- Exercise text
****************************************
||IVI scientist discovers M cells, gatekeepers in the mucosal immune system, in the intestinal epithelium
The Science Weekly newspaper
April 26, 2004
A joint study by Korean scientists and a Japanese research team has discovered that M cells - mucosal immune cells that were thought to exist only in inductive tissues - also exist in the intestinal epithelium away from inductive tissue.
M cells are cells that play the role of gatekeeper, protecting the body from various bacteria, microorganisms, or vaccine antigens that enter the body from outside.
But there are still many cells in mucosal tissues whose roles have not been determined, and the immunologic characteristics of M cells, the basic of the mucosal cells, have not been fully revealed. As a result, M cells have been recognized by the academic community as elusive objects that are difficult to tackle.
This new discovery is believed to have laid the foundation for the treatment of diseases that occur only in mucosal tissues.
Dr. Mina Kweon, chief of the Mucosal Immunology Section at the International Vaccine Institute, and Dr. Hiroshi Kiyono, University of Tokyo, said they have confirmed that M-cells exist in mucosal tissues without inductive tissues by using mice whose inductive tissues were removed.
****************************************
- Extracted material
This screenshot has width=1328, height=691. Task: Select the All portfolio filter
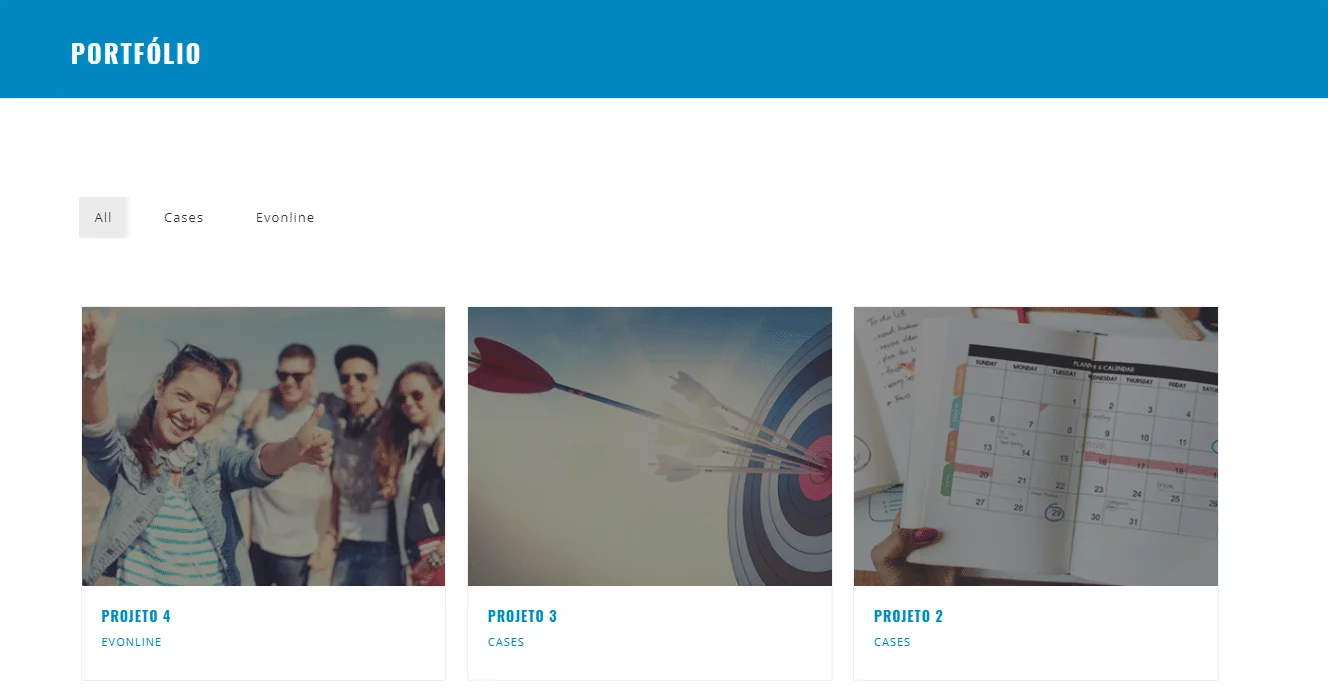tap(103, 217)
****************************************
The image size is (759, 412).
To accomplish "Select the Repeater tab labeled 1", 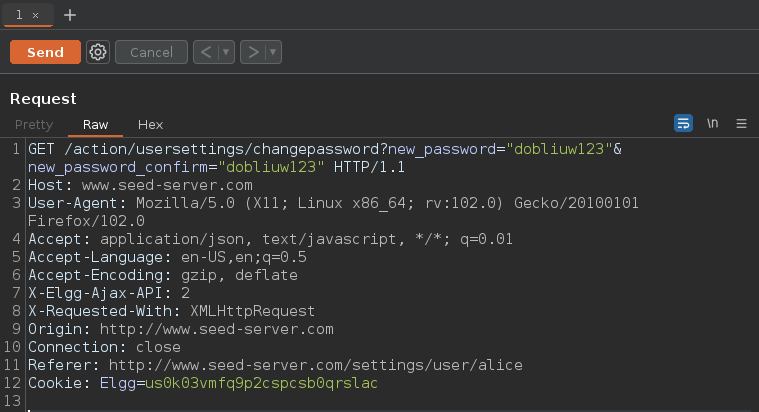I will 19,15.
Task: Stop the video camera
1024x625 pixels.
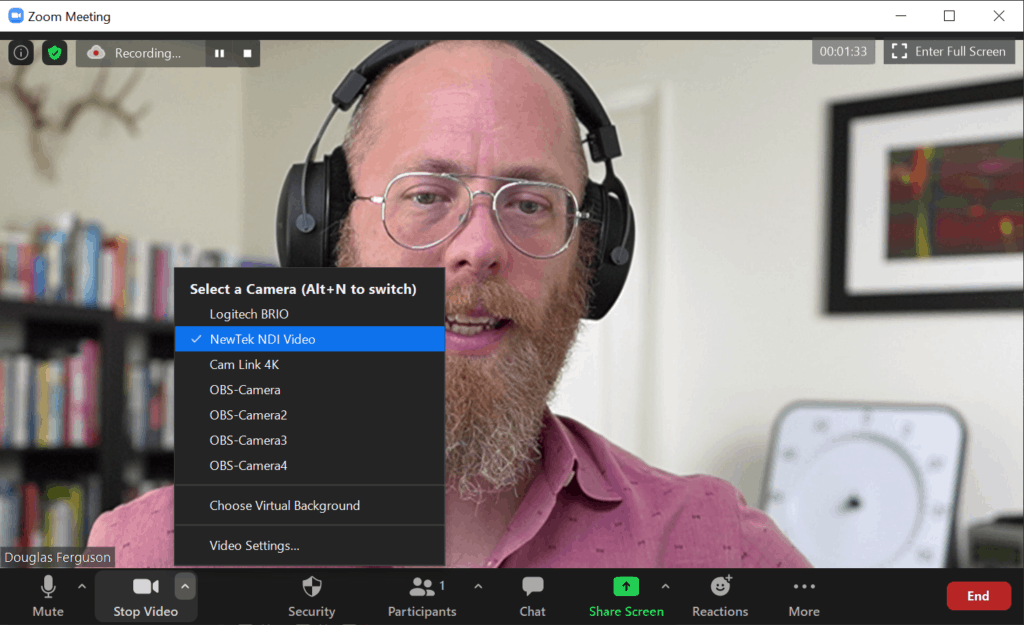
****************************************
Write the next part of the news article about the discovery of M cells in the intestinal epithelium, picking up after its last sentence.

- Output for this task
The study was published in the April 21 issue of the Proceedings of the National Academy of Sciences (PANS), a world-renowned academic journal. The researchers conducted experiments on the small intestine of mice whose inductive tissue was removed, by applying Ulex europaeus agglutinin (UEA-1), a material that responds to M-cells. The researchers also examined whether these M cells uptake antigens from outside, and find that they possess the ability to uptake actual bacterial antigens.
The team of researchers including Dr. Kweon have added new findings to conventional theories and confirmed the possibility of developing mucosal vaccines targeted at M cells.
"The M cell is a cell whose immunological characteristics have not been revealed, and is one of the most difficult objects to tackle in mucosal research," said Dr. Kweon of the IVI. "The findings from our three-year research project are expected to provide a breakthrough in research on diseases that occur in mucosal tissues."